WHAT THE TASK ASKS: Extract from the entries below, exactly as given, only the lines from the line containing "The width and height of the screenshot is (1859, 1046)." to the line containing "Given: Open the", both lines included.

Saved entries:
= Beginning of Section =

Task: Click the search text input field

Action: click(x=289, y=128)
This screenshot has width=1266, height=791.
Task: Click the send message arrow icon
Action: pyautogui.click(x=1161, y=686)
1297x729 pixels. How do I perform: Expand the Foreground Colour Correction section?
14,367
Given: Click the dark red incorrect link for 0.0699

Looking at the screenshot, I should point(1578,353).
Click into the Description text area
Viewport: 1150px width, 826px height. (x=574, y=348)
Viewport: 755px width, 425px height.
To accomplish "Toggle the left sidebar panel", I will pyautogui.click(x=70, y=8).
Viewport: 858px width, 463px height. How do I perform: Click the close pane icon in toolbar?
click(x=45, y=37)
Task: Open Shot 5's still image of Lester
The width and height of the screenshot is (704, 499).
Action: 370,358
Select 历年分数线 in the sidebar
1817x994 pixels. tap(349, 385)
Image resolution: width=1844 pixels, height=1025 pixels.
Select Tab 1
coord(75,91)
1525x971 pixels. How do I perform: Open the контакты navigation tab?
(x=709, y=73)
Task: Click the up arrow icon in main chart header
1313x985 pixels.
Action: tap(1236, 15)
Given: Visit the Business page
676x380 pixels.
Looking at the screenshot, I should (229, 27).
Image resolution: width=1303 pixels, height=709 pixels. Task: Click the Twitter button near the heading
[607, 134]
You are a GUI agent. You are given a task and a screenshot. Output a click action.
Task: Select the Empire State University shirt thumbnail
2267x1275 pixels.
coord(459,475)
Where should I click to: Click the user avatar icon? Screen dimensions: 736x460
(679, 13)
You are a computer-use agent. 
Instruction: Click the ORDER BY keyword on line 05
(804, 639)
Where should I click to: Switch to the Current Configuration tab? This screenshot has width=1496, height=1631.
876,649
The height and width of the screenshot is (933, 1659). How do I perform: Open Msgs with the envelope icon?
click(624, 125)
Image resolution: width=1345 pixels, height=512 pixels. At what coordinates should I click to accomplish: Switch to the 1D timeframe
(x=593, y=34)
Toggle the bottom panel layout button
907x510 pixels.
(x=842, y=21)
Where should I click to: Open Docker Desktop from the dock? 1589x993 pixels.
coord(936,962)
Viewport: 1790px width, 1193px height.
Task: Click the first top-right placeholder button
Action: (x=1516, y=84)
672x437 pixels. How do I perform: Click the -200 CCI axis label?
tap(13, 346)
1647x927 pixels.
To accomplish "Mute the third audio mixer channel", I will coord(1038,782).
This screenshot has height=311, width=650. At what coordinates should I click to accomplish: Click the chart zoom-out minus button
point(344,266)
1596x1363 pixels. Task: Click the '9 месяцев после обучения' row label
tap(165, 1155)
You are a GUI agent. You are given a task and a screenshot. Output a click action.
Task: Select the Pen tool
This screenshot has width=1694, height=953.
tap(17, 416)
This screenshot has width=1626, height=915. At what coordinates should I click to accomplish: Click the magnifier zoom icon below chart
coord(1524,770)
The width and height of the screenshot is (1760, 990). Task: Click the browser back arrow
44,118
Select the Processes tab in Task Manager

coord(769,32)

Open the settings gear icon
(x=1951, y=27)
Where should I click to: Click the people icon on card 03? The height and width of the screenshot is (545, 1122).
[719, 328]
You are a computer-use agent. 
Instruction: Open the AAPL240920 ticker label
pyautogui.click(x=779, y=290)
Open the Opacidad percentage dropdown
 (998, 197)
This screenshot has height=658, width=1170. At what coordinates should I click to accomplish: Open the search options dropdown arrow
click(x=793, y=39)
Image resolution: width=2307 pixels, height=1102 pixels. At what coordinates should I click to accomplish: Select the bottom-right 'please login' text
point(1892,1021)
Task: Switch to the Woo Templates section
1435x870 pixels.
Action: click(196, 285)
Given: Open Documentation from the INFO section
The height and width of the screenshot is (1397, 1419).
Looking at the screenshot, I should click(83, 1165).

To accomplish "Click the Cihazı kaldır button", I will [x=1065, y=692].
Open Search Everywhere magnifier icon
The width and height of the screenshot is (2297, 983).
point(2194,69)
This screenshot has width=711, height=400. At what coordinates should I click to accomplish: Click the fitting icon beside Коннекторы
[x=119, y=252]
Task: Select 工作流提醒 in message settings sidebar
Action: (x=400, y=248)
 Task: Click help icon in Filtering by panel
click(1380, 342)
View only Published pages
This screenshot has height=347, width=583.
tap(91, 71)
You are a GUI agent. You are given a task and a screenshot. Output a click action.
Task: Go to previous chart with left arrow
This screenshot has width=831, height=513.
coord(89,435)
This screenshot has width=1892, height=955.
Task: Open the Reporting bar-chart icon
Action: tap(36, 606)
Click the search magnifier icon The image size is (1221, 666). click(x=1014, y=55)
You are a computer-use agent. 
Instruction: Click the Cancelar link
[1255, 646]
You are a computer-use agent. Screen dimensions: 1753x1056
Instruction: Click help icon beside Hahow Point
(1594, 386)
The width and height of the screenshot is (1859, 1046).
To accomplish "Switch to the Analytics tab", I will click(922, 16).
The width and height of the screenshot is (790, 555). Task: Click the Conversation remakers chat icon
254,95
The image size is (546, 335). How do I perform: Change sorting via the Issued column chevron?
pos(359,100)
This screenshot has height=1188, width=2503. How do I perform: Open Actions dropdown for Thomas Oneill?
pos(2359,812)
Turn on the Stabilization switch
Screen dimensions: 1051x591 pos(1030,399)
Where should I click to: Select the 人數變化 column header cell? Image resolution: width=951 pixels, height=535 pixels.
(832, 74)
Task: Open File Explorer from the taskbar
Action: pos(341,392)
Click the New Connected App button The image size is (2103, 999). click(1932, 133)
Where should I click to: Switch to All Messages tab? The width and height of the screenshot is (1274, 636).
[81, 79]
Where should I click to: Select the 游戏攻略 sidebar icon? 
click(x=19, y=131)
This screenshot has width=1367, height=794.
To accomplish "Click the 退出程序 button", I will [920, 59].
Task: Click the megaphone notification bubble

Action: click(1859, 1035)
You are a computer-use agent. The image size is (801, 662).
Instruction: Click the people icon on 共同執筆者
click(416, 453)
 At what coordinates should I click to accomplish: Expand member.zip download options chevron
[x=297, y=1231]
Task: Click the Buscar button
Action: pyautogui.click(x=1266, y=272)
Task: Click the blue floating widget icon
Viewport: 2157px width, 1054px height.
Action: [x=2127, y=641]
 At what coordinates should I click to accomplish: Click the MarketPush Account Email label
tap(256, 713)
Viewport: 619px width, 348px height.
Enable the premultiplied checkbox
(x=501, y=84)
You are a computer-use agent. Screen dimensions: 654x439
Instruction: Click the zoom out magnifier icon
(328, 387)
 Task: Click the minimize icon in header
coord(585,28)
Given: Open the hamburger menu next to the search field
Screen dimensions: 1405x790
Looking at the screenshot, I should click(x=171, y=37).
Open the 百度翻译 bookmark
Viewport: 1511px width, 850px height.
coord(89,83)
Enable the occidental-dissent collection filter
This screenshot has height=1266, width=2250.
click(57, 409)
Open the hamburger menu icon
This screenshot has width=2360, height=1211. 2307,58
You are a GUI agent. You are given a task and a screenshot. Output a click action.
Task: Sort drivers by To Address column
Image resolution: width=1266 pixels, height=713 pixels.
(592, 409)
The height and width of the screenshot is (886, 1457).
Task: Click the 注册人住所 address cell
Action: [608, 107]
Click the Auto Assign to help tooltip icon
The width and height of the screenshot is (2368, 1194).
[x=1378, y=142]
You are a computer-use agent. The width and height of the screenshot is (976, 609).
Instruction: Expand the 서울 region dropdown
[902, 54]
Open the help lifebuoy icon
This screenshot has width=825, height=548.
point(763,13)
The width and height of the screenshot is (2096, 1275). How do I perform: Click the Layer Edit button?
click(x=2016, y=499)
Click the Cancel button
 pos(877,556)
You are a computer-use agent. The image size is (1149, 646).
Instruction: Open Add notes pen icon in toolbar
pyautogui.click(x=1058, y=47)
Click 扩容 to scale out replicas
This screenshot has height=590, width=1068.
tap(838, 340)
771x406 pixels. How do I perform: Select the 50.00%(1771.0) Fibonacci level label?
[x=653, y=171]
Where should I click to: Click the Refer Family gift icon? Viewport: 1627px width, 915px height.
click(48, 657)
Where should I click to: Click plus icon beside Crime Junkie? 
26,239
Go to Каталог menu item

= End of Section =

ANSWER SPACE:
The width and height of the screenshot is (1859, 1046).
To accomplish "Switch to the Analytics tab", I will click(922, 16).
The width and height of the screenshot is (790, 555). Task: Click the Conversation remakers chat icon
254,95
The image size is (546, 335). How do I perform: Change sorting via the Issued column chevron?
pos(359,100)
This screenshot has height=1188, width=2503. How do I perform: Open Actions dropdown for Thomas Oneill?
pos(2359,812)
Turn on the Stabilization switch
Screen dimensions: 1051x591 pos(1030,399)
Where should I click to: Select the 人數變化 column header cell? Image resolution: width=951 pixels, height=535 pixels.
(832, 74)
Task: Open File Explorer from the taskbar
Action: pos(341,392)
Click the New Connected App button The image size is (2103, 999). click(1932, 133)
Where should I click to: Switch to All Messages tab? The width and height of the screenshot is (1274, 636).
[81, 79]
Where should I click to: Select the 游戏攻略 sidebar icon? 
click(x=19, y=131)
This screenshot has width=1367, height=794.
To accomplish "Click the 退出程序 button", I will [920, 59].
Task: Click the megaphone notification bubble

Action: click(1859, 1035)
You are a computer-use agent. The image size is (801, 662).
Instruction: Click the people icon on 共同執筆者
click(416, 453)
 At what coordinates should I click to accomplish: Expand member.zip download options chevron
[x=297, y=1231]
Task: Click the Buscar button
Action: pyautogui.click(x=1266, y=272)
Task: Click the blue floating widget icon
Viewport: 2157px width, 1054px height.
Action: [x=2127, y=641]
 At what coordinates should I click to accomplish: Click the MarketPush Account Email label
tap(256, 713)
Viewport: 619px width, 348px height.
Enable the premultiplied checkbox
(x=501, y=84)
You are a computer-use agent. Screen dimensions: 654x439
Instruction: Click the zoom out magnifier icon
(328, 387)
 Task: Click the minimize icon in header
coord(585,28)
Given: Open the hamburger menu next to the search field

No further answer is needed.